# INFORMATION GIVEN start
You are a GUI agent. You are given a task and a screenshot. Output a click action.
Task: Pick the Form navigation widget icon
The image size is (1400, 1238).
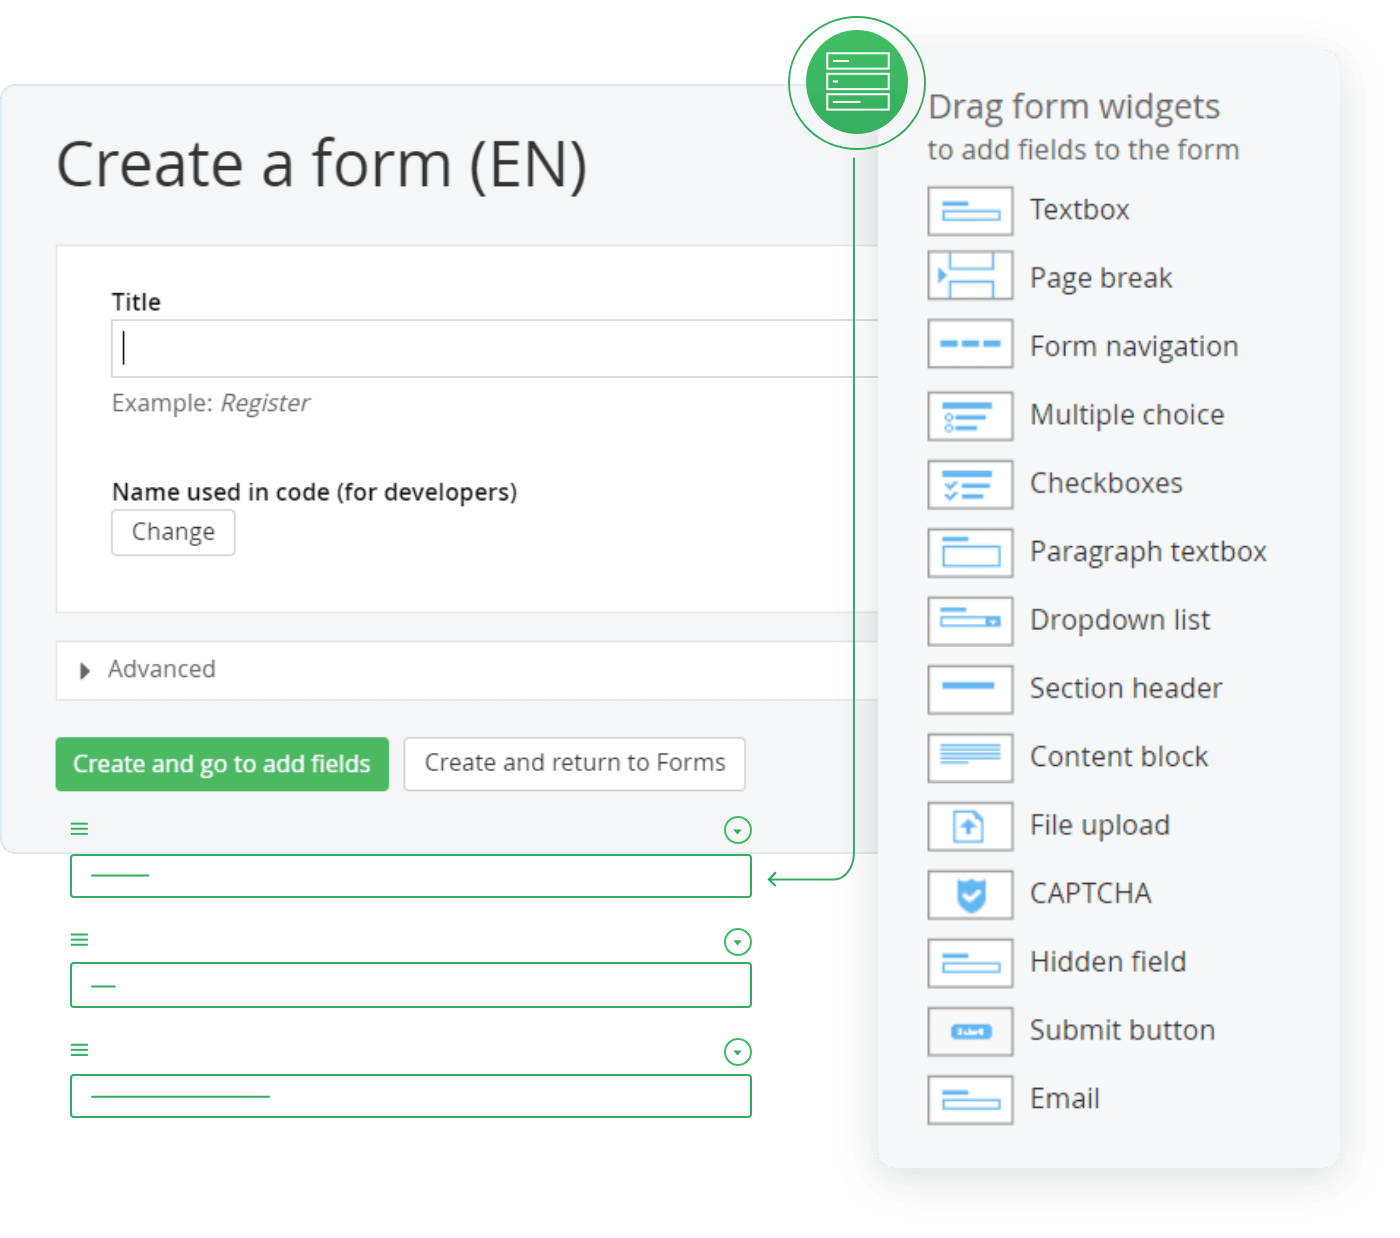tap(970, 344)
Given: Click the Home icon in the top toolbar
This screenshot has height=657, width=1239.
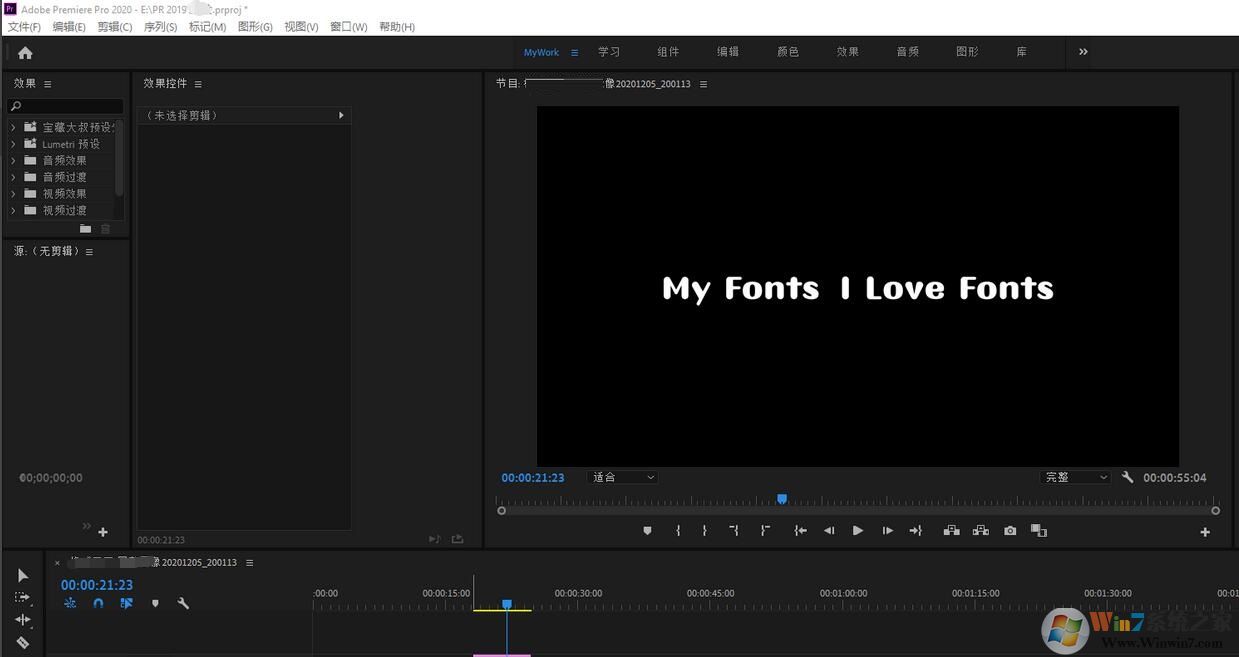Looking at the screenshot, I should [x=25, y=52].
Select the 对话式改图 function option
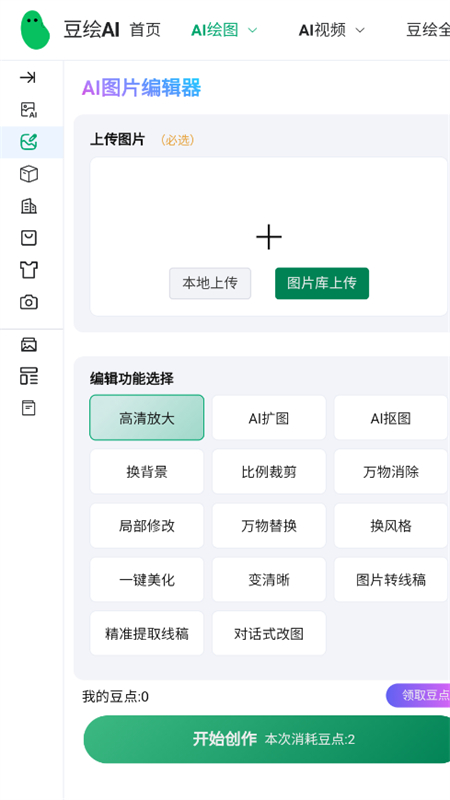This screenshot has height=800, width=450. point(269,634)
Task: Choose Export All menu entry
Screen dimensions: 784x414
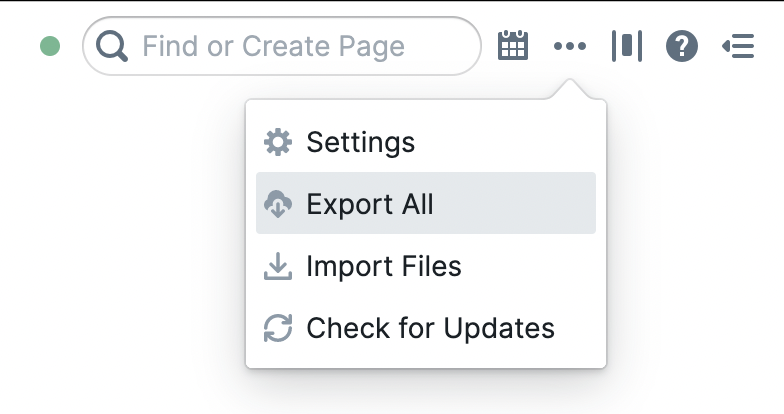Action: click(x=425, y=204)
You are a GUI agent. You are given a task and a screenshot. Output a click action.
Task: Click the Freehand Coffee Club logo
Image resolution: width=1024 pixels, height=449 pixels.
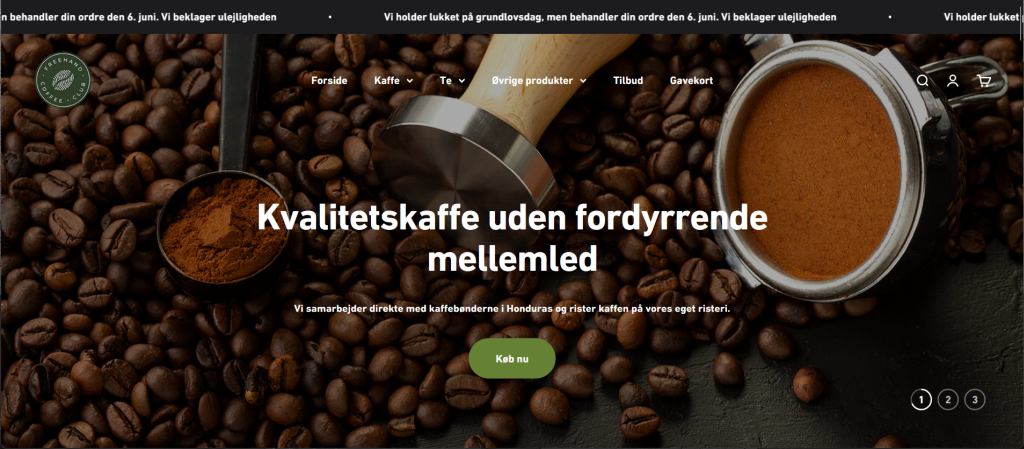click(x=63, y=80)
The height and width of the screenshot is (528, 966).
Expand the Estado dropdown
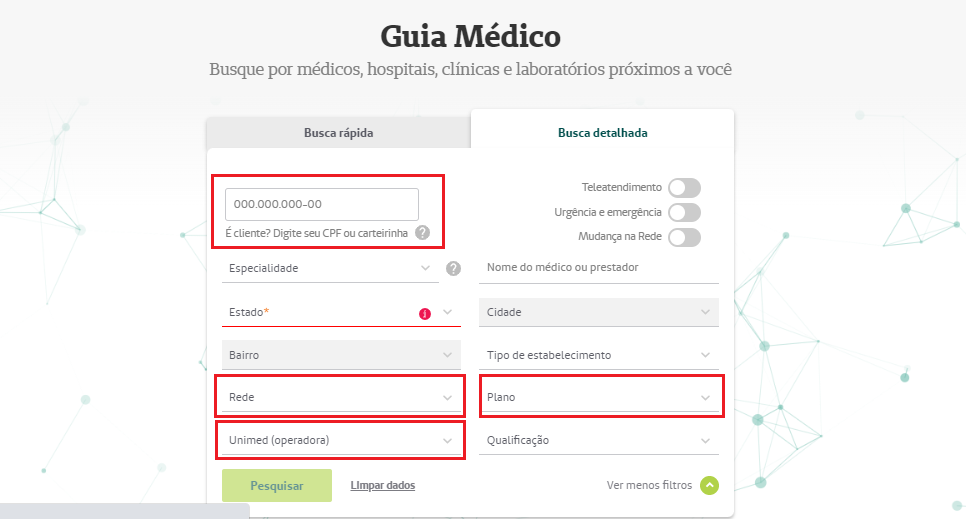click(341, 312)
# INFORMATION GIVEN end
Rewrite all of the lines above, changing every "GUI agent" to "interface assistant" and leaving everything else unchanged. Omit the pictures from your answer.

> [CORRECT RESPONSE]:
You are a interface assistant. You are given a task and a screenshot. Output a click action.
Task: Pick the Form navigation widget icon
The image size is (1400, 1238).
tap(970, 344)
Given: Click the Home icon in the top toolbar
This screenshot has height=657, width=1239.
Looking at the screenshot, I should [x=25, y=52].
Select the 对话式改图 function option
This screenshot has height=800, width=450. point(269,634)
Task: Choose Export All menu entry
Screen dimensions: 784x414
Action: click(x=425, y=204)
You are a interface assistant. You are given a task and a screenshot. Output a click action.
Task: Click the Freehand Coffee Club logo
Image resolution: width=1024 pixels, height=449 pixels.
click(x=63, y=80)
The height and width of the screenshot is (528, 966).
Expand the Estado dropdown
click(341, 312)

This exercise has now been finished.